▶ _Problem to work on_: Your answer should be the lines below from the one holding "For every named target in this 680×2576" through the one holding "Proudly powered by WordPress (340, 2519)", copied exactly and with nothing else.

▶ _Data items_:
= = = = = = =

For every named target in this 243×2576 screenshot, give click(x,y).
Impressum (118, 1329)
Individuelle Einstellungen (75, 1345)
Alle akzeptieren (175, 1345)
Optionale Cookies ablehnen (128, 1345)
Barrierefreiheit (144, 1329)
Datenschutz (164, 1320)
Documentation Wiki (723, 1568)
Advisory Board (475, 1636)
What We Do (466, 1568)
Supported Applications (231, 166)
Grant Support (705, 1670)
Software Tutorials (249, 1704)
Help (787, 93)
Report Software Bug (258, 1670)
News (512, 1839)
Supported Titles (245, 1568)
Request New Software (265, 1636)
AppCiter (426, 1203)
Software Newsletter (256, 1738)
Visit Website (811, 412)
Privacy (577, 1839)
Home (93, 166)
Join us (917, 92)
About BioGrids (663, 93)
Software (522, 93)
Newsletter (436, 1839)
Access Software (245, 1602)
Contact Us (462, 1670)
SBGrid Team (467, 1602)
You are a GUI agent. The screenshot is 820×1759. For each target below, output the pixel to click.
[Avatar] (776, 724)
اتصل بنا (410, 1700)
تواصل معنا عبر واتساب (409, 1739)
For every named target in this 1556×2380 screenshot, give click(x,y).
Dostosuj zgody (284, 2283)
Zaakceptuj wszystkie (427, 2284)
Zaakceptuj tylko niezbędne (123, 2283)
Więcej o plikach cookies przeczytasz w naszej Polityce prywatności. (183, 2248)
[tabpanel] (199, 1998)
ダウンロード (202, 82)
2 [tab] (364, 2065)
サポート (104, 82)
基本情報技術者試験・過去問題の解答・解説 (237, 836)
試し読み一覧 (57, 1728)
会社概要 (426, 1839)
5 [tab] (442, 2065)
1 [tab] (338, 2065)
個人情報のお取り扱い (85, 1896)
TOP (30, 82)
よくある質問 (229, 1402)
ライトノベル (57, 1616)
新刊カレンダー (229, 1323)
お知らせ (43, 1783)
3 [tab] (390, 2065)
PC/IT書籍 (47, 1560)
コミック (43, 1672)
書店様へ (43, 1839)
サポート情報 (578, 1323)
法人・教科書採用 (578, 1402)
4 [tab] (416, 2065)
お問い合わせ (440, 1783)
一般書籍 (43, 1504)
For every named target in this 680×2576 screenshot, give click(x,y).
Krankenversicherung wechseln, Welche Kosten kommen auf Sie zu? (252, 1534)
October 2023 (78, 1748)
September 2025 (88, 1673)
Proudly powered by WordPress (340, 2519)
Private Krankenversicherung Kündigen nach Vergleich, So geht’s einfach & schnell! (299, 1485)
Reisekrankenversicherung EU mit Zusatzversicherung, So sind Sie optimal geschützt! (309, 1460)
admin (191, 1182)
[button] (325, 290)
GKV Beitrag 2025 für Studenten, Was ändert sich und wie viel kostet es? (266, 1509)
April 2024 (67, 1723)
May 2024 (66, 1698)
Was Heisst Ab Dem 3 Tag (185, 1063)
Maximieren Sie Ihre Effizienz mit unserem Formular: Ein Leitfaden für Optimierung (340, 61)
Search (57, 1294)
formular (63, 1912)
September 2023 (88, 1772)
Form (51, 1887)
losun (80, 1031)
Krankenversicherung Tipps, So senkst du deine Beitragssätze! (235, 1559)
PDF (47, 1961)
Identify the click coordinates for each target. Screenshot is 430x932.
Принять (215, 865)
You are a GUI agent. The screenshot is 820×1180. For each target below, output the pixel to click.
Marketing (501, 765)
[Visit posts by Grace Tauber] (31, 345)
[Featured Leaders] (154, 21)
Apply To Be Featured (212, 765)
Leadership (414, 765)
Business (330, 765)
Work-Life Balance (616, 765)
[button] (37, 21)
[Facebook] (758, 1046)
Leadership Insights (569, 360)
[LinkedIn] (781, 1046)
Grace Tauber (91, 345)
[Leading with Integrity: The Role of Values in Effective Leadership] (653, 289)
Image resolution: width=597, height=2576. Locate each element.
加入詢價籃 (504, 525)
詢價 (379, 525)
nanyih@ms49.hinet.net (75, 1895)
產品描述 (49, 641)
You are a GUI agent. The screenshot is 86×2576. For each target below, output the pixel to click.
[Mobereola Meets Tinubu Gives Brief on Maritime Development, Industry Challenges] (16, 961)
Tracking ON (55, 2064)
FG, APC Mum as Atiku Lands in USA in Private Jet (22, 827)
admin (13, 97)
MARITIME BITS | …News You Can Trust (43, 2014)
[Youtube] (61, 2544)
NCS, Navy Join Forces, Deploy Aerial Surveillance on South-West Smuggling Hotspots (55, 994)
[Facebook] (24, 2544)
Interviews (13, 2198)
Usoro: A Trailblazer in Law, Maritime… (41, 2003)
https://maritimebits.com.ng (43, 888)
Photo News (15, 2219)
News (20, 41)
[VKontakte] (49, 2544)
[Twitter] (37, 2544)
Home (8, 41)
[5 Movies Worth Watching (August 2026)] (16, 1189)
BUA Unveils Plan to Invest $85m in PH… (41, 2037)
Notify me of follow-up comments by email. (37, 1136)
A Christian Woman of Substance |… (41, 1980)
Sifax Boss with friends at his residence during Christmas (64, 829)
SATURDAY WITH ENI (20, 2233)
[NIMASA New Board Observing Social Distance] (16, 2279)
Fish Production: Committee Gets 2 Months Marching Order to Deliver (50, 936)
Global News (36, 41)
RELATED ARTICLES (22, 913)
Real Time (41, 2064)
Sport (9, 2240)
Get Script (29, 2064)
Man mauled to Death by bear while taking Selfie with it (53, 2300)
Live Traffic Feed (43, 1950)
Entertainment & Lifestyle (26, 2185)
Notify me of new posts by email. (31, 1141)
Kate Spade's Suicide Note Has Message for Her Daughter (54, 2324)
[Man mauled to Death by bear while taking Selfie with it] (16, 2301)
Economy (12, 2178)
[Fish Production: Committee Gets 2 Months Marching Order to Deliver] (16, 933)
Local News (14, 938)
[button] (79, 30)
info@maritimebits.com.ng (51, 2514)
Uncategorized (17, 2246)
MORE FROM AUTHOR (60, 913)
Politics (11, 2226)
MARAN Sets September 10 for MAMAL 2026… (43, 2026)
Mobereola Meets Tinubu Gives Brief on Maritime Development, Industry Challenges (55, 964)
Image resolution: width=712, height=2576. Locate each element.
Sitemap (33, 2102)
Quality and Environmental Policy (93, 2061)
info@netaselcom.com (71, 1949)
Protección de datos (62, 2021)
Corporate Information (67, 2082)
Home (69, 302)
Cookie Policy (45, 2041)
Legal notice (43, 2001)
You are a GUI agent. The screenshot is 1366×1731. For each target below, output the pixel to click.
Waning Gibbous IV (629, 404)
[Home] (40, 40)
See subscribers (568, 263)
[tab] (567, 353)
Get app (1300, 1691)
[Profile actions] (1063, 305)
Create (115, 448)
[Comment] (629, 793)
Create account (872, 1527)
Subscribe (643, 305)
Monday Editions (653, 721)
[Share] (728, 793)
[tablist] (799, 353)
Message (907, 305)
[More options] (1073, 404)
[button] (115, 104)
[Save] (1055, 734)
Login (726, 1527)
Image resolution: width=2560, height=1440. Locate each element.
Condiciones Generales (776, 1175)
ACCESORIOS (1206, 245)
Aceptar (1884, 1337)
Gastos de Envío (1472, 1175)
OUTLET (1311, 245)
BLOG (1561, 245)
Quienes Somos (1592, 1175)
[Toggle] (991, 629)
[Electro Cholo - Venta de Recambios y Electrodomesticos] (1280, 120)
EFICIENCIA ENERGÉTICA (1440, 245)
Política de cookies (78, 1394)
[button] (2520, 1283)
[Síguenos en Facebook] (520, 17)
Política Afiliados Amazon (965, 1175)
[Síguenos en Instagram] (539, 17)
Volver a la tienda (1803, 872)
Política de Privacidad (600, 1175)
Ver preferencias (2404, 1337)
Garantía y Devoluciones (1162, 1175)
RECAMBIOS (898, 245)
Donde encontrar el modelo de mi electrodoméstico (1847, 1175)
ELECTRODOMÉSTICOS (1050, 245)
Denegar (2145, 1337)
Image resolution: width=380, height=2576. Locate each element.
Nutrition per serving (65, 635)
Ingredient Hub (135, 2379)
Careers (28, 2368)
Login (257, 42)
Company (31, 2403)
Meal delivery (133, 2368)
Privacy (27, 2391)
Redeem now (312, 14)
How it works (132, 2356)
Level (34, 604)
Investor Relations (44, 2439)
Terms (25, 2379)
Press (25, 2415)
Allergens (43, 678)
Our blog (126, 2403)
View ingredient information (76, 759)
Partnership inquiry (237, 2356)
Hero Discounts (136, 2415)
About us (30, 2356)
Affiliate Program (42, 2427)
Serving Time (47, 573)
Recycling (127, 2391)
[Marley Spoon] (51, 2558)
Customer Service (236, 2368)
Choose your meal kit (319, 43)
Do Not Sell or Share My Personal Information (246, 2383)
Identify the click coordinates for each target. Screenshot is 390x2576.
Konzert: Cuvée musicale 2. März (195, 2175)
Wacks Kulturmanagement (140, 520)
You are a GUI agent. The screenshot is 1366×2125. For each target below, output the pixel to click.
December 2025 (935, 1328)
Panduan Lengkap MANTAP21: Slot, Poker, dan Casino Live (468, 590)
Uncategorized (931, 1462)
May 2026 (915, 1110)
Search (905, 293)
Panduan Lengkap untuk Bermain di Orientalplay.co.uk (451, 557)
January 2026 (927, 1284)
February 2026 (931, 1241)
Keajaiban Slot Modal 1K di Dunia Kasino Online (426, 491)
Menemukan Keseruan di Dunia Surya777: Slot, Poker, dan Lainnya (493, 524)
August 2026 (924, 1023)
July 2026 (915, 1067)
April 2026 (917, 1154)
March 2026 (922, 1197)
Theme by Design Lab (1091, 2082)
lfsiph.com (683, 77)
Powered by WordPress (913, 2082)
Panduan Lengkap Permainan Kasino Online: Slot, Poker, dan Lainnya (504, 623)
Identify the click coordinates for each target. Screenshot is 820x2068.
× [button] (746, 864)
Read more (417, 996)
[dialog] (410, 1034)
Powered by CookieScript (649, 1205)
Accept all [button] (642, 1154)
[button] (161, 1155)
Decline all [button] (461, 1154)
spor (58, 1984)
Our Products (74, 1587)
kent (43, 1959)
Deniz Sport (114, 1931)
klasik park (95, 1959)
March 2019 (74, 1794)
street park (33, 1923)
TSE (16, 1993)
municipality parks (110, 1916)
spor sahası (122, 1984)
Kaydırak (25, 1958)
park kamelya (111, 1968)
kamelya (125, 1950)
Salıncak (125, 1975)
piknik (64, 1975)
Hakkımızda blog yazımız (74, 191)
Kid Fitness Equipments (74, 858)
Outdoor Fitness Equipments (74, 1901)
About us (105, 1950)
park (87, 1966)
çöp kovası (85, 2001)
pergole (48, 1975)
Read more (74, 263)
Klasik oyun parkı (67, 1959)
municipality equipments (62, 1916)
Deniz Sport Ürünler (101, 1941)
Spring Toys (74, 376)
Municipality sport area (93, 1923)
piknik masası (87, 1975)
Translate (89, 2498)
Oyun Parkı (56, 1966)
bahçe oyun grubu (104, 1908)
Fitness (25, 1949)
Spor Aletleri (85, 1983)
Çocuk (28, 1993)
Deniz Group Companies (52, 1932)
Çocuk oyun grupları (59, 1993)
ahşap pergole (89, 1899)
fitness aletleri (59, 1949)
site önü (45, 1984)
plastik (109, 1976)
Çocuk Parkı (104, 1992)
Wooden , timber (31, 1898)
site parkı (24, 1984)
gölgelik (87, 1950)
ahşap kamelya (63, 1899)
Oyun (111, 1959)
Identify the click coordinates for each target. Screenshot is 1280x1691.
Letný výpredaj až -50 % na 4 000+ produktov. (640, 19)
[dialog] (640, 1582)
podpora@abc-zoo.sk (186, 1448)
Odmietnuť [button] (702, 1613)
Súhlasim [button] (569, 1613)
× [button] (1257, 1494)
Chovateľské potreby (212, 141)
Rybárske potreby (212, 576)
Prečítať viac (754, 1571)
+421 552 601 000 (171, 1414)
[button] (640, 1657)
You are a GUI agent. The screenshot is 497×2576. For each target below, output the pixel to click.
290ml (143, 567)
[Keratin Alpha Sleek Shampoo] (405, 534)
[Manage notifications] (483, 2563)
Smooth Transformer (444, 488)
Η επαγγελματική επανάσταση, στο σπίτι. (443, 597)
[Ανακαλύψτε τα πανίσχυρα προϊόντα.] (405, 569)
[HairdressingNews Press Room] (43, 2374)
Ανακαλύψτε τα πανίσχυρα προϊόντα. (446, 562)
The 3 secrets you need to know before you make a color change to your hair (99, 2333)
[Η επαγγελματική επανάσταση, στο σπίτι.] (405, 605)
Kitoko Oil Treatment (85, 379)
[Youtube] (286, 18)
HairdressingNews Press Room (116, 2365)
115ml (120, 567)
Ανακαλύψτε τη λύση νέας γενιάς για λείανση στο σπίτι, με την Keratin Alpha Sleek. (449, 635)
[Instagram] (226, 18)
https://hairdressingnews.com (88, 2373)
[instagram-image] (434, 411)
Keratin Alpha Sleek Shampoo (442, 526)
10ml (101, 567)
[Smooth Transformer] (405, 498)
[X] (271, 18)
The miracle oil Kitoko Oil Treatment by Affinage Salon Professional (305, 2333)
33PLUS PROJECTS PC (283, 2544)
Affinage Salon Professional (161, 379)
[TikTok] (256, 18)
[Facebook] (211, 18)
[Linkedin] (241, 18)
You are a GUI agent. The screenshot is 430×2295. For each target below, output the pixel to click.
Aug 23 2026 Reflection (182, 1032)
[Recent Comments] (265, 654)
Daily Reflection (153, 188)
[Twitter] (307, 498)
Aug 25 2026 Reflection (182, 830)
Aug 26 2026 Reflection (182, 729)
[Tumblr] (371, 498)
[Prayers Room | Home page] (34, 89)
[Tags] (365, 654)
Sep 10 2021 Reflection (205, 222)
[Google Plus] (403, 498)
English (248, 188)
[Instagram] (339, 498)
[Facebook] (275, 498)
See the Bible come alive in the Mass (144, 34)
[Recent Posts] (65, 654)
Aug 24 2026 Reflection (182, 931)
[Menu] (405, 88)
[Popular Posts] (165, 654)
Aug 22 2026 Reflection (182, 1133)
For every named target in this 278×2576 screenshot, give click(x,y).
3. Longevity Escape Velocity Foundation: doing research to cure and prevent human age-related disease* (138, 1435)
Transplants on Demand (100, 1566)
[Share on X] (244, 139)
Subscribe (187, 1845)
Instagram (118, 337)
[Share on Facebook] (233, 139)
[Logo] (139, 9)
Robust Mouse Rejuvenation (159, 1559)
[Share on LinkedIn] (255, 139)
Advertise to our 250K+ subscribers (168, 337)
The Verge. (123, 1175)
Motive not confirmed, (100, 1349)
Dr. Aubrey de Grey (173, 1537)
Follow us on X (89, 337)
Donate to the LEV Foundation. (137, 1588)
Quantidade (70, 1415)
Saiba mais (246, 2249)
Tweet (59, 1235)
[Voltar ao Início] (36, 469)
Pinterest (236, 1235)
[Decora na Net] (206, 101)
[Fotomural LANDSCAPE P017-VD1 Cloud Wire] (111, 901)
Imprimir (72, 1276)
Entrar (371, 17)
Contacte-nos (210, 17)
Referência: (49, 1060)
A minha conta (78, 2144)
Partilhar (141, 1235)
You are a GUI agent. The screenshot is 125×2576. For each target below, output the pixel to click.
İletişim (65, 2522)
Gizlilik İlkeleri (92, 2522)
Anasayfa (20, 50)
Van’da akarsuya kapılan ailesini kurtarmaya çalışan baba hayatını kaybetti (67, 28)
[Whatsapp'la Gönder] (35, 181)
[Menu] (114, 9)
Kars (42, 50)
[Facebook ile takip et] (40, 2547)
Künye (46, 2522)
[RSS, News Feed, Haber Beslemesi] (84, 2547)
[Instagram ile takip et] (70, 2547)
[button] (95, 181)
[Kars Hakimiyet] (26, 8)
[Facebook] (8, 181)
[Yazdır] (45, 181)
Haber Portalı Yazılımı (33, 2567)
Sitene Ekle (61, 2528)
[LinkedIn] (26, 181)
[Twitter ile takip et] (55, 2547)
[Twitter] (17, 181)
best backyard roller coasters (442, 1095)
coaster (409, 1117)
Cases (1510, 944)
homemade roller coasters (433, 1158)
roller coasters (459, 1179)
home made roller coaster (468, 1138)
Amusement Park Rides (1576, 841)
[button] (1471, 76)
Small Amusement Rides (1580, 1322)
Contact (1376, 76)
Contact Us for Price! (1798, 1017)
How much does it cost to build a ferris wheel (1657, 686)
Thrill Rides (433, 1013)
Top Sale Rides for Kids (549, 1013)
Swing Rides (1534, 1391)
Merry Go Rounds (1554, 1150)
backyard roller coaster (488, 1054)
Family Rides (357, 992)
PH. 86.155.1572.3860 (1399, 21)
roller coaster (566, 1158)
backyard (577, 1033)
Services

= = = = = = =

▶ _Your solution_:
For every named target in this 680×2576 screenshot, give click(x,y).
Krankenversicherung wechseln, Welche Kosten kommen auf Sie zu? (252, 1534)
October 2023 (78, 1748)
September 2025 (88, 1673)
Proudly powered by WordPress (340, 2519)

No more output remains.